Using the open-source design data provided by the DIMO network can significantly shorten the development time and reduce engineering costs for manufacturers. Instead of starting from scratch, manufacturers can use the open-source designs as a starting point and build upon them to create their own customized devices. This not only reduces development costs but also helps to ensure consistency and compatibility across all devices produced on the DIMO network.

To further support manufacturers in the design, certification, and integration of devices, the DIMO Foundation is available to provide assistance and guidance. The Foundation has a team of experts who can help manufacturers navigate the complexities of the DIMO network, ensuring that their devices meet the high standards set forth by the Foundation.

Manufacturers are also encouraged to engage with the growing DIMO community. This community includes other manufacturers, developers, and enthusiasts who are working to advance the DIMO vision. By engaging with the community, manufacturers can collaborate with others, share knowledge and best practices, and contribute to the growth of the DIMO ecosystem.

If deemed useful to advance the DIMO vision, bounties are created for the network to solve engineering challenges. These bounties are paid out in the form of $DIMO tokens and are designed to encourage the community to work together to solve complex engineering problems.
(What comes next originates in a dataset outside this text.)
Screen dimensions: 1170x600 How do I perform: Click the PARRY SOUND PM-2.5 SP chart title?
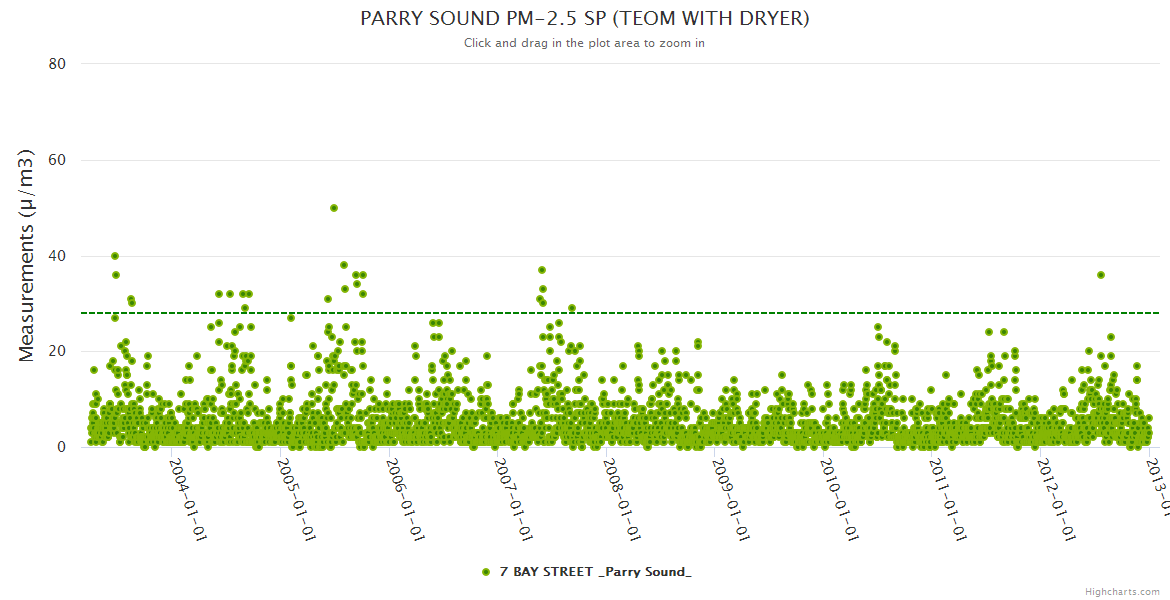[x=584, y=18]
By incentivizing collaboration and innovation, the DIMO Foundation is able to foster the growth and development of the network, ensuring that it remains at the forefront of innovation in the IoT space.

Overall, the open-sourcing of DIMO flagship devices is a key component of the network's success. By making the design data publicly available and encouraging collaboration and innovation, the DIMO Foundation is able to create a vibrant and dynamic community of manufacturers and developers who are working together to advance the DIMO vision.